Source.
Plotting With Uncertainty (Part III)

This is an implementation of the harder option for Assignment 3 of coursera's Applied Plotting, Charting & Data Representation in Python.

Description

A challenge that users face is that, for a given y-axis value (e.g. 42,000), it is difficult to know which x-axis values are most likely to be representative, because the confidence levels overlap and their distributions are different (the lengths of the confidence interval bars are unequal). One of the solutions the authors propose for this problem (Figure 2c) is to allow users to indicate the y-axis value of interest (e.g. 42,000) and then draw a horizontal line and color bars based on this value. So bars might be colored red if they are definitely above this value (given the confidence interval), blue if they are definitely below this value, or white if they contain this value.

Even Harder option: Add interactivity to the above, which allows the user to click on the y axis to set the value of interest. The bar colors should change with respect to what value the user has selected.

Imports

All the imports were created by third-parties (taken from pypi).

In [8]:
import matplotlib.pyplot as pyplot
import numpy
import pandas
import scipy.stats as stats
import seaborn

Some Plotting Setup

In [9]:
%matplotlib notebook
style = seaborn.axes_style("whitegrid")
style["axes.grid"] = False
seaborn.set_style("whitegrid", style)

The Data

There data set will be four normally-distributed, randomly generated data sets each representing a simulated data set for a given year.

Short exercise 1.
Extract every line of the records below that contains the string "Open", and copy each one in full.

Provided records.
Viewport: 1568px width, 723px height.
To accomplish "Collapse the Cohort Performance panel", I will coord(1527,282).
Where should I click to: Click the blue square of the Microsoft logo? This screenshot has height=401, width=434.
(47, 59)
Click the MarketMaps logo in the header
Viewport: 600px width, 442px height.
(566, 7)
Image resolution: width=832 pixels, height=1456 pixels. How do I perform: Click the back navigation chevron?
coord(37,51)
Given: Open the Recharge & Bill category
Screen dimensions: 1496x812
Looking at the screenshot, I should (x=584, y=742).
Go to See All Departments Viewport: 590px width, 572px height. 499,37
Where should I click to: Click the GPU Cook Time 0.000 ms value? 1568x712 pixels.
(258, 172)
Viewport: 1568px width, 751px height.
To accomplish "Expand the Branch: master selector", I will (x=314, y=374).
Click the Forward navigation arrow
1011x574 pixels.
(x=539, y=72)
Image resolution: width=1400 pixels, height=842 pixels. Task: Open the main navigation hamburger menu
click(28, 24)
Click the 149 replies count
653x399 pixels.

Short exercise 2.
In the text on plotting with uncertainty, what color is a bar given when its confidence interval contains the chosen y-axis value?

Expected output 1.
Given: Open the Recharge & Bill category
Image resolution: width=1400 pixels, height=842 pixels. Task: Open the main navigation hamburger menu

Expected output 2.
White.